El jackpot o bote es uno de los incentivos más atractivos que acompaña a una amplia variedad de juegos, ya sean tragaperras, juegos de mesa o diferentes tipos de apuestas.

Hay dos tipos de jackpots, los fijos y los progresivos. Los primeros consisten en un valor o créditos determinados que permiten a los jugadores seguir jugando. Los segundos consisten en la suma de participaciones en el juego: cuantos más jugadores participen en él, más crece el valor del jackpot.

Jackpot en las tragaperras

Las tragaperras son un ejemplo típico de juegos con jackpot. Este bote se consigue a través de una combinación determinada, o a través de la combinación de diferentes máquinas compitiendo por un mismo jackpot. En este último caso, tanto la cuantía del jackpot como las opciones de un mayor número de jugadores crecen, además de introducir la competitividad entre ellos.

Jackpot en apuestas múltiples

En los juegos en los que se apuesta a una determinada cantidad de números, se realiza una apuesta principal en varios de ellos (5, 6, 7…), la cual se complementa con una apuesta secundaria sobre algunos números extra (1 o 2).

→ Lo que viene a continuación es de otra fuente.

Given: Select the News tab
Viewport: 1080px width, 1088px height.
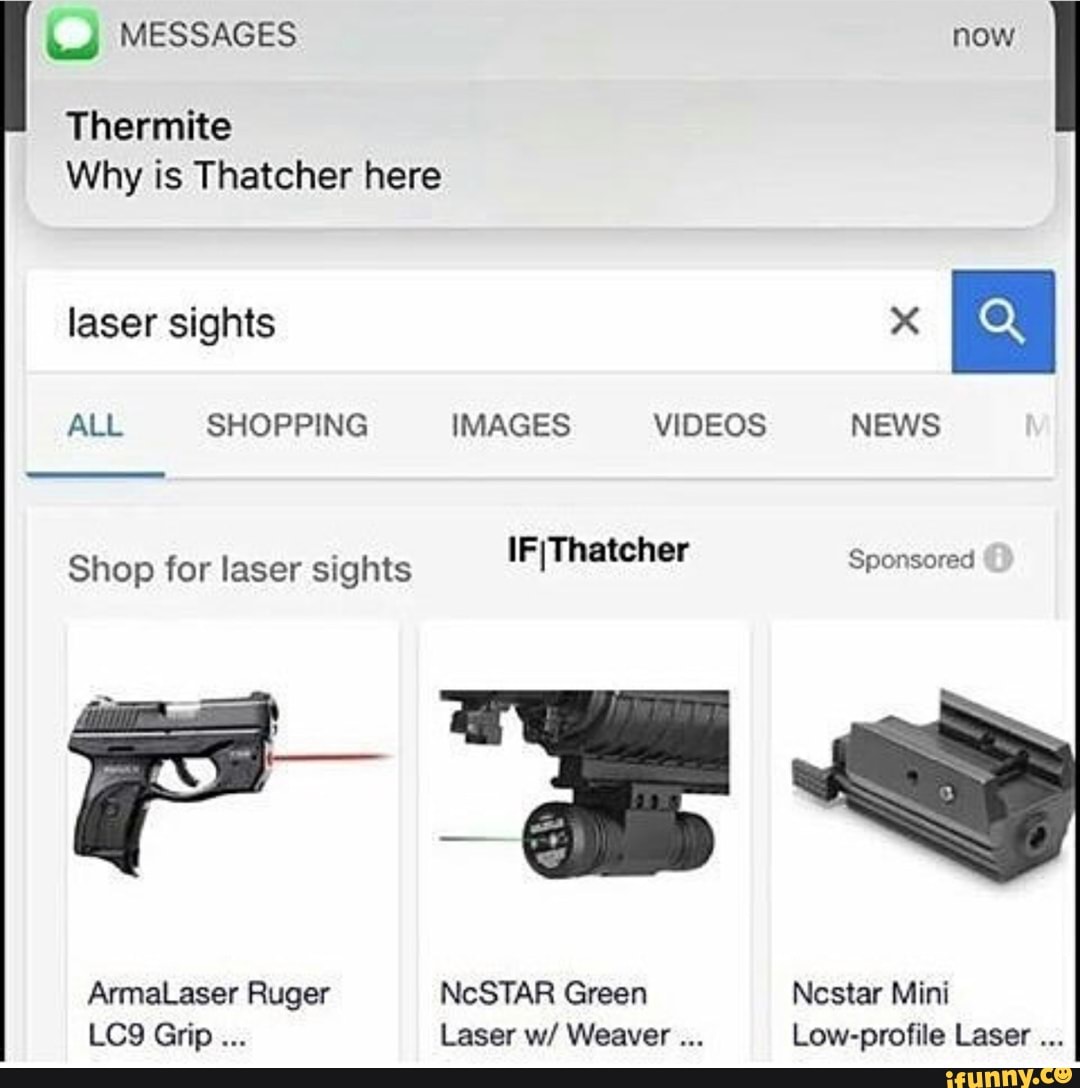Looking at the screenshot, I should (895, 425).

La complejidad de la combinación ganadora puede hacer que el primer premio quede desierto y el importe se acumule para la siguiente apuesta. De este modo el jackpot se incrementa hasta que alguien acierte.

Jackpot en juegos online

La cuantía del jackpot puede ser determinada por diferentes criterios, siendo algo habitual en el ámbito online donde intervienen generadores de números aleatorios. Esto se aplica especialmente a jackpots progresivos, en los que la cuantía se determina a través del valor de las apuestas, de la apuesta mínima, del nivel alcanzado por el jugador (si eres un usuario habitual o no) o por el tiempo que dura la sesión de juego.